While I have always held that Australia needs to have an effective and efficient public VET provider, what are, by their own admission, agenda driven policy positions such as those take by the Victorian government and proposed by the federal opposition, have the potential to do large scale harm to the non-public VET sector and its substantial workforce. If non-public provider numbers were to shrink by just 10% there is the possibility of an additional 15,000 people becoming unemployed. Now that is a huge number and a huge knock on effect on our economy, simply because politicians are concerned about their scared cows.
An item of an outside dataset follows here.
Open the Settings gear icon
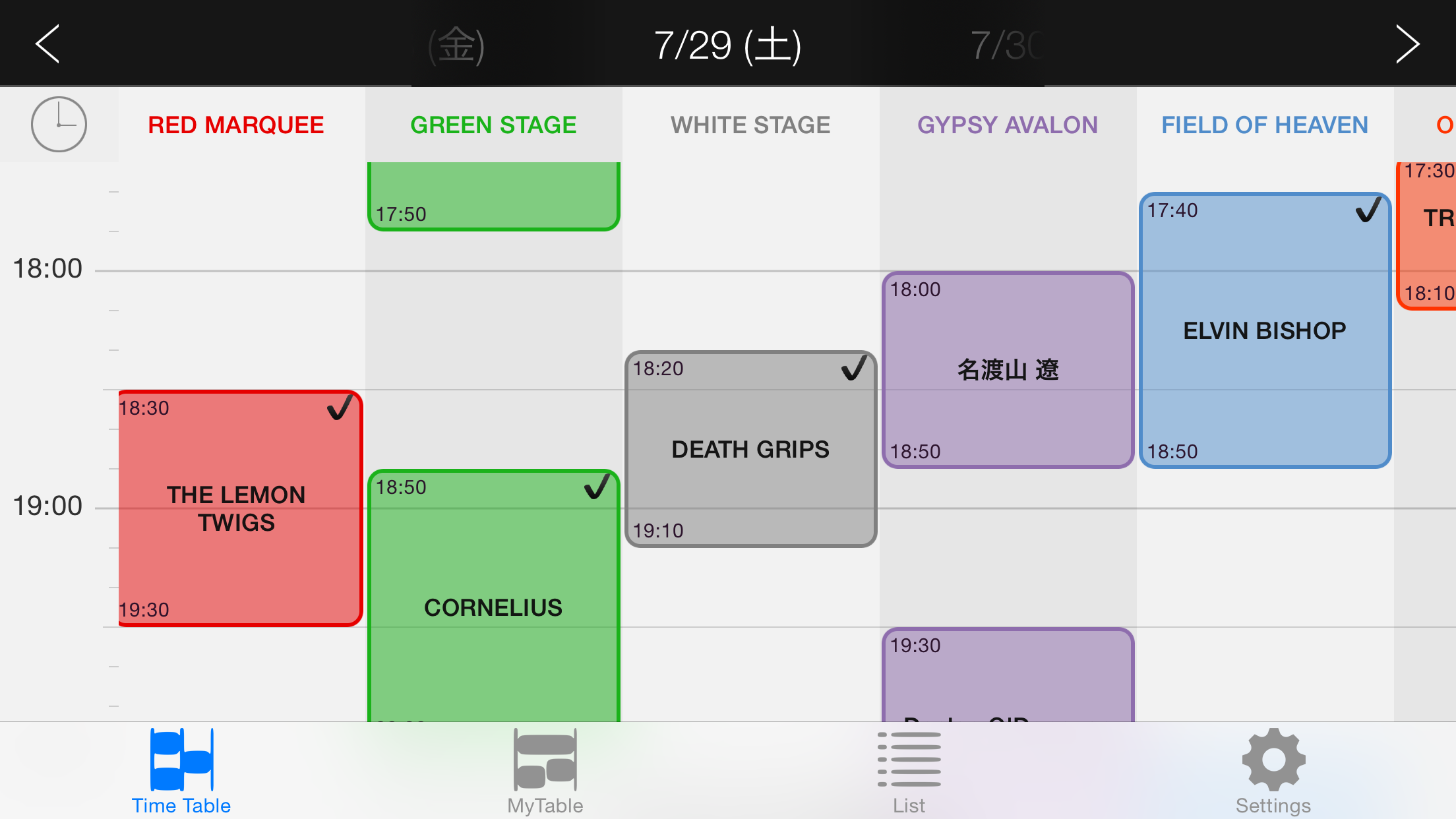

Some people have suggested that any employment losses in the non-public sector would be evened out by employment gains in the public sector as TAFE would need to take on more staff to cope with more enrollments. This is simply not the case. We have already seen quite widespread rationalisation of TAFE administrative workforces, in an attempt to reduce duplication of roles and services and to direct more of the government spend to education programs rather than administration. When we also the effectiveness of elearning in delivering high quality outcomes with much higher trainer/student ratios that face to face deliver, it becomes an even stronger proposition that very few of those people currently employed in the non-public sector would be able to migrate to employment in the public sector. It is not however just simply a matter of employment either, there are large numbers of what could be called mom&pop providers, small and micro providers who work in niche markets, who have invested their personal holdings in their business and for whom these business’s are their sole sources of incomes. The destruction of these providers would have far reaching effects economically and socially.
So when we think about the policy decisions that are being made about the VET sector in this country, let’s, occasionally at least, spare a thought for the 150000 committed and passionate people who work in this sector but don’t work for TAFE.